Collected data entries:
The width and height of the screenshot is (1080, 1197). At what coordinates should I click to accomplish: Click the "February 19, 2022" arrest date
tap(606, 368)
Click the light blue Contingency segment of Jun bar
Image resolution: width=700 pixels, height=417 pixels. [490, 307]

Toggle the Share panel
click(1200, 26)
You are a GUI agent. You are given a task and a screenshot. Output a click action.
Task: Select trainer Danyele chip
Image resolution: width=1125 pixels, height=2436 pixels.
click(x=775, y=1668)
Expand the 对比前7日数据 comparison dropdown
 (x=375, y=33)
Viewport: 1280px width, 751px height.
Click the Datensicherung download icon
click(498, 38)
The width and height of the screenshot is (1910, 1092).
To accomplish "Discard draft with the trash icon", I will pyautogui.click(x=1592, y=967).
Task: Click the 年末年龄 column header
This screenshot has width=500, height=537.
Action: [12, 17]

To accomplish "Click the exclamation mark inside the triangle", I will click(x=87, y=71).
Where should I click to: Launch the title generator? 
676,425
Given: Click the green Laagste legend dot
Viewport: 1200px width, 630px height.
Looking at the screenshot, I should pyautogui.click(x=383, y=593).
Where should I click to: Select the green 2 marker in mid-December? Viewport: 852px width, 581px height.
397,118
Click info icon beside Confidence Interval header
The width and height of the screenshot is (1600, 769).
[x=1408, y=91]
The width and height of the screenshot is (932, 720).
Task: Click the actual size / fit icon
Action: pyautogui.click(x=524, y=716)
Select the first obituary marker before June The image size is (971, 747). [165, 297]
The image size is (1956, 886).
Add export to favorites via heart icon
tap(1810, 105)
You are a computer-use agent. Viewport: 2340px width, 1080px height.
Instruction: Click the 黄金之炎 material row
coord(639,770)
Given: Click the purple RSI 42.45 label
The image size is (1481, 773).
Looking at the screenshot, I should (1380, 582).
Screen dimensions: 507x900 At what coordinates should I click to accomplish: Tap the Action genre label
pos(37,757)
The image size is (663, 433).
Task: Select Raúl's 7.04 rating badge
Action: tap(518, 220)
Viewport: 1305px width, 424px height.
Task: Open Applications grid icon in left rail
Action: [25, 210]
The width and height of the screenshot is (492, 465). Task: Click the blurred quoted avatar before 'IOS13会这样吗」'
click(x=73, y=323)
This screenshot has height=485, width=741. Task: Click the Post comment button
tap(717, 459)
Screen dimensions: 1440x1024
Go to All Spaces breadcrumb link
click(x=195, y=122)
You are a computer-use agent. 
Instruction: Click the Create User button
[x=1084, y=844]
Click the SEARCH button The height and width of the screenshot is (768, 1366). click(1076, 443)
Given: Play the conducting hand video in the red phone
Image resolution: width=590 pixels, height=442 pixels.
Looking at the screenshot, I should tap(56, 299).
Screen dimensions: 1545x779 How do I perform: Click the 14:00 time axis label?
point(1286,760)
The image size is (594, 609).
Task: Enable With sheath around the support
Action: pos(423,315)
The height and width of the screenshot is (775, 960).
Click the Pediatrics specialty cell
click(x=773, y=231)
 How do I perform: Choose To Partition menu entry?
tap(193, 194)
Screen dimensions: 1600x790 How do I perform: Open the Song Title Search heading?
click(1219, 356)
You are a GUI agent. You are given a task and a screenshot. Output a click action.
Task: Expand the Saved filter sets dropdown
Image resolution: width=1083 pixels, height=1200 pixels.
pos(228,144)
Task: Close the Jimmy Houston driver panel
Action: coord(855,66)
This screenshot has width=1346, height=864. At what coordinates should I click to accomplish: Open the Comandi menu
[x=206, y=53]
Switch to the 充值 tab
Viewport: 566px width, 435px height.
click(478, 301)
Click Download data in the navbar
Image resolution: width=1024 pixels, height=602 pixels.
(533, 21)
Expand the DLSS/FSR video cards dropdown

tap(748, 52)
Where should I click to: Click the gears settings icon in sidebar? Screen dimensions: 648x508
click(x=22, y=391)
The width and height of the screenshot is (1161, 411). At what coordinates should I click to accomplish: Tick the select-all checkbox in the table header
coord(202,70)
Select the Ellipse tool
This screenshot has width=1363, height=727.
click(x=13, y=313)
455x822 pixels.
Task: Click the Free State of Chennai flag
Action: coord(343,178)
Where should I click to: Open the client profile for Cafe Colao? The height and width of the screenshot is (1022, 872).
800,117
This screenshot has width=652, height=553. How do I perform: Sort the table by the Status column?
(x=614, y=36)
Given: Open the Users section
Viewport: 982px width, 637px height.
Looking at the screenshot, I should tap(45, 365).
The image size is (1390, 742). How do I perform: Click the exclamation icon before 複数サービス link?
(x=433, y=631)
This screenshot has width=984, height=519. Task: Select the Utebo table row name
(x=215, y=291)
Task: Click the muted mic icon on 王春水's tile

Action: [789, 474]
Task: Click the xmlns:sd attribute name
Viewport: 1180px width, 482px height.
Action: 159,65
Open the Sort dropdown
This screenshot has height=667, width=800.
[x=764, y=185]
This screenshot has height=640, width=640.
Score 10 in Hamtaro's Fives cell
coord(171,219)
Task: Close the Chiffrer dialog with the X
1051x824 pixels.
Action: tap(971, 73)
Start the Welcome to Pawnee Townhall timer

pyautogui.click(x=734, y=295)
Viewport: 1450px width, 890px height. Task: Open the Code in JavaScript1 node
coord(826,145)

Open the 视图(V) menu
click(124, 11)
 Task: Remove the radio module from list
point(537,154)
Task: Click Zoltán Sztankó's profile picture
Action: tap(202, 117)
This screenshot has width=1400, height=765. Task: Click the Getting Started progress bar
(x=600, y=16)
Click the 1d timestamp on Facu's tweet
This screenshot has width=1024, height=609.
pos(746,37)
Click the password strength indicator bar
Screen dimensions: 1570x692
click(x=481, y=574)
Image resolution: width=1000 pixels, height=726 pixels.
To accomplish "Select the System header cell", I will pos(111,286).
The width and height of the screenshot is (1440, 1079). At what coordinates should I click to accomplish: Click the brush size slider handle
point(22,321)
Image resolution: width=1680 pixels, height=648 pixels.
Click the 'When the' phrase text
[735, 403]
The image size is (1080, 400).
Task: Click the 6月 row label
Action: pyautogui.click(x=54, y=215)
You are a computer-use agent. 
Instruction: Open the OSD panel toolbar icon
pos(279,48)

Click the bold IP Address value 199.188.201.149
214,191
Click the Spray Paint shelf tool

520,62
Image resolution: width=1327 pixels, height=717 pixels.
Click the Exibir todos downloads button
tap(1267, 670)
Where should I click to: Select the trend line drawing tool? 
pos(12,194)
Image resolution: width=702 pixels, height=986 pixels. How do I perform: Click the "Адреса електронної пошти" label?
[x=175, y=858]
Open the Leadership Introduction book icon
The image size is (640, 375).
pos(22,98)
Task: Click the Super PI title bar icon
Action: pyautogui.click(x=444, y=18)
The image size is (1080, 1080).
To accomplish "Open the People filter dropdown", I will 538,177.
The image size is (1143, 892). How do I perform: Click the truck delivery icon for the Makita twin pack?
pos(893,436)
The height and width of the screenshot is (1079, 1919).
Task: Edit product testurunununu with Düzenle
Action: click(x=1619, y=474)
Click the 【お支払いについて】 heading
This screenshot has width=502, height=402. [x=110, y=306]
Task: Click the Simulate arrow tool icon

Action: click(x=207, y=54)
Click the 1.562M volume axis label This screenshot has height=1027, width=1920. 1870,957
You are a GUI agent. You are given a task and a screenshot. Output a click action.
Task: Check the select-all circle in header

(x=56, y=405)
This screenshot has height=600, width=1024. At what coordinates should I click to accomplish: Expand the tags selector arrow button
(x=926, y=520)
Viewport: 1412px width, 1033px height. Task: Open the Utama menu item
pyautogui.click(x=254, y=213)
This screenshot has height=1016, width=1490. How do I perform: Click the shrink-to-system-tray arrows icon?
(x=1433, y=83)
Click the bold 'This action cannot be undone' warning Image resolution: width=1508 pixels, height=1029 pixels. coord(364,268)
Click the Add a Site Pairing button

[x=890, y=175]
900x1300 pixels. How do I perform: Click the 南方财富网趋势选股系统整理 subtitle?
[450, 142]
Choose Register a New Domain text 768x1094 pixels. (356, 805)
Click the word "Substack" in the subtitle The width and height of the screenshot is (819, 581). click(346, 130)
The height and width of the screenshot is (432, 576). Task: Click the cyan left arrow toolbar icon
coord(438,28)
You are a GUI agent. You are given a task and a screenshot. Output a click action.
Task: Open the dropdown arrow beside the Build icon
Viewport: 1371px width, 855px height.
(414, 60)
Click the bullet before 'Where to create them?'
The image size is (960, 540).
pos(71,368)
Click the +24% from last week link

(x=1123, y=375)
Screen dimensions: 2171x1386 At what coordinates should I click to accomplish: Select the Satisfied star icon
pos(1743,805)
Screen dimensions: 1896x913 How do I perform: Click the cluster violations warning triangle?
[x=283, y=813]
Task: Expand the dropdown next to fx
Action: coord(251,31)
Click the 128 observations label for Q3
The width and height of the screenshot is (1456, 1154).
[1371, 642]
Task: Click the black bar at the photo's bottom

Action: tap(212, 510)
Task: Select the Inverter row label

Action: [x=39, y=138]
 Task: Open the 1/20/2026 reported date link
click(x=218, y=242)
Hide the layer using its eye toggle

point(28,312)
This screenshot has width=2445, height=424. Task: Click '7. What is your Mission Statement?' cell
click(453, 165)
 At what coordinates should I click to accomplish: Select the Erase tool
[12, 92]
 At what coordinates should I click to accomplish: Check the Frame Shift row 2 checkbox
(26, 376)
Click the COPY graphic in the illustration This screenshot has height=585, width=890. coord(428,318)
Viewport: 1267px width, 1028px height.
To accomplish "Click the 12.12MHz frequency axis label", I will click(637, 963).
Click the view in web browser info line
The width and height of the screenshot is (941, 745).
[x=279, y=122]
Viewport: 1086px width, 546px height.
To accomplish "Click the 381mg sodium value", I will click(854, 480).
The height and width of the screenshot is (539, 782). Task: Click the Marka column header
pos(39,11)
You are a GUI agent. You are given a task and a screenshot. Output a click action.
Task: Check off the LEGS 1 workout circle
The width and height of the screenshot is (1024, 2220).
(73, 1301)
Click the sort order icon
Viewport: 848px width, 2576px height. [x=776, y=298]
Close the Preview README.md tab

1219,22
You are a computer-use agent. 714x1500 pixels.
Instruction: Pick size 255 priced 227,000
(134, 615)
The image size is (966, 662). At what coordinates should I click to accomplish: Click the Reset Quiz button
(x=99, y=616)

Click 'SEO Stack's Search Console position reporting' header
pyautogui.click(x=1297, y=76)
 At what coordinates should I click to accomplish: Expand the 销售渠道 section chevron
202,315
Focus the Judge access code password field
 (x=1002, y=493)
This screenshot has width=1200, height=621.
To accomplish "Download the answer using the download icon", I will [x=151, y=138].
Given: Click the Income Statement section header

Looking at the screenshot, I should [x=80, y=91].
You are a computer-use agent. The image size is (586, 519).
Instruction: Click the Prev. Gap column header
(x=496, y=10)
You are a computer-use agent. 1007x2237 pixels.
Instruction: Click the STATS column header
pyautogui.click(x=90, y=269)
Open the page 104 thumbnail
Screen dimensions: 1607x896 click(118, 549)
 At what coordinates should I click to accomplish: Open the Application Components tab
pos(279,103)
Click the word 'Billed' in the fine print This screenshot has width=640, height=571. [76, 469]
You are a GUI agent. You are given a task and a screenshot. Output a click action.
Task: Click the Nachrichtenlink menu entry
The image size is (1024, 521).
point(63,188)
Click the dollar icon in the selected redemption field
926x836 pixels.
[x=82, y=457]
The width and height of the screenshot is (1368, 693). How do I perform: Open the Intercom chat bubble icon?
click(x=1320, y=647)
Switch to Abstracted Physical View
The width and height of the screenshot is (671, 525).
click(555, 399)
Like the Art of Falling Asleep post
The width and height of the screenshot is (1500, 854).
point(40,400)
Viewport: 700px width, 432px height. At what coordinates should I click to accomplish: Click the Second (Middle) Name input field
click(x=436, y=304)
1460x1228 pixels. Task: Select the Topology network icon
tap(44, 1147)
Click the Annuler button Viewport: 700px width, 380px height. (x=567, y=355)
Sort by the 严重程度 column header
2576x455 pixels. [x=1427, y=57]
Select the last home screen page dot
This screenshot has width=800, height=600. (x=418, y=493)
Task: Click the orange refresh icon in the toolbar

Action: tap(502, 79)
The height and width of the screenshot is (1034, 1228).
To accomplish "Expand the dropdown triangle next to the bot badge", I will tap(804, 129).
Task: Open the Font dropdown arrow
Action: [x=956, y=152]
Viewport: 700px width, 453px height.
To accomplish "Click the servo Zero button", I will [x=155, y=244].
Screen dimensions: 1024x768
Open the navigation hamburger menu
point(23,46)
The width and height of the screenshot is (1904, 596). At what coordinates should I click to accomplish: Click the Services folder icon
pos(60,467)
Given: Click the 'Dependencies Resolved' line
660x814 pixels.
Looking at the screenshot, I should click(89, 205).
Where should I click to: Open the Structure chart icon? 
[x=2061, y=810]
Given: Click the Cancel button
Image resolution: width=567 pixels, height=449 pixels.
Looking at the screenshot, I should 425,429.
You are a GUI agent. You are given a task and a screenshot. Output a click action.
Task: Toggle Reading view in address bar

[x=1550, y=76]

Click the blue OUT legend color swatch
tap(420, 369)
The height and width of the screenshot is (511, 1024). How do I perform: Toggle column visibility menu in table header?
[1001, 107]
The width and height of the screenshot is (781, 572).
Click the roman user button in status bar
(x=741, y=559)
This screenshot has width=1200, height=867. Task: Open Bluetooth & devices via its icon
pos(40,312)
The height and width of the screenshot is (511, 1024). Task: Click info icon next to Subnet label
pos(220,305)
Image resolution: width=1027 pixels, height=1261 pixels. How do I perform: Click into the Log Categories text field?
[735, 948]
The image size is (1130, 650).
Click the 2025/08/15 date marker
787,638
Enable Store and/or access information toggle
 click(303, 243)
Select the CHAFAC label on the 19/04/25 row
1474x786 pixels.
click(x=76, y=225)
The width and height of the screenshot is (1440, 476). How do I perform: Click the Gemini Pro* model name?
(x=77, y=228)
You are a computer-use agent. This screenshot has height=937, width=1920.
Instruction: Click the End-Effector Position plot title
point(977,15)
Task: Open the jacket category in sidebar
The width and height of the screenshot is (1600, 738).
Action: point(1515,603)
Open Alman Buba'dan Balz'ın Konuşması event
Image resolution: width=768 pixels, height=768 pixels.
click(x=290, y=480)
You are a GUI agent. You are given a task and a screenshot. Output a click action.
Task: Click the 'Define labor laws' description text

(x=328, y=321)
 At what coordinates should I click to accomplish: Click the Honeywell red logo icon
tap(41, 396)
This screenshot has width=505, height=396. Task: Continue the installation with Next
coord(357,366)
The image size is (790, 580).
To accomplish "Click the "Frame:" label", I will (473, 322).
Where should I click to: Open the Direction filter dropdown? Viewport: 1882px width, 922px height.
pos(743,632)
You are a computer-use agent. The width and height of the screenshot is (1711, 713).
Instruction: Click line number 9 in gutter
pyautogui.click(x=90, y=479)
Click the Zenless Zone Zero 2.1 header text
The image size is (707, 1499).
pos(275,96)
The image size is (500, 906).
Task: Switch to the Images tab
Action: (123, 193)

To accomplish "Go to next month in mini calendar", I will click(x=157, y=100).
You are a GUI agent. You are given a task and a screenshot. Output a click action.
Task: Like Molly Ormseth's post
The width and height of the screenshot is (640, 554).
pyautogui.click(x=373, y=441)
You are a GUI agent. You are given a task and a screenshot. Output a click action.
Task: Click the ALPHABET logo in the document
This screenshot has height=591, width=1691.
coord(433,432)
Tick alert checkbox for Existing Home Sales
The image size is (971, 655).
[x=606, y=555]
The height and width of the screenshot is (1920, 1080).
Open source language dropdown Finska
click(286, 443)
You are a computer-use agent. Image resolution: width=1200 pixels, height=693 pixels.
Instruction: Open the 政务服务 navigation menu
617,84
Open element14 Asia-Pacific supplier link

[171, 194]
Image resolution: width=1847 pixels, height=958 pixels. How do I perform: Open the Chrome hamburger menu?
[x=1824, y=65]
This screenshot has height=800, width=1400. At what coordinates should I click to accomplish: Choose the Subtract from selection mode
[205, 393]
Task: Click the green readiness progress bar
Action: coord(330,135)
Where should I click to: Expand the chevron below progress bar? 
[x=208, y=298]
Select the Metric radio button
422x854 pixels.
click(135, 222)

WHAT NEEDS TO BE DONE: Print exactly the lines above from the one with "This screenshot has height=591, width=1691." to the one with "You are a computer-use agent. Image", including both.

RESULT OF THIS EXERCISE:
This screenshot has height=591, width=1691.
coord(433,432)
Tick alert checkbox for Existing Home Sales
The image size is (971, 655).
[x=606, y=555]
The height and width of the screenshot is (1920, 1080).
Open source language dropdown Finska
click(286, 443)
You are a computer-use agent. Image resolution: width=1200 pixels, height=693 pixels.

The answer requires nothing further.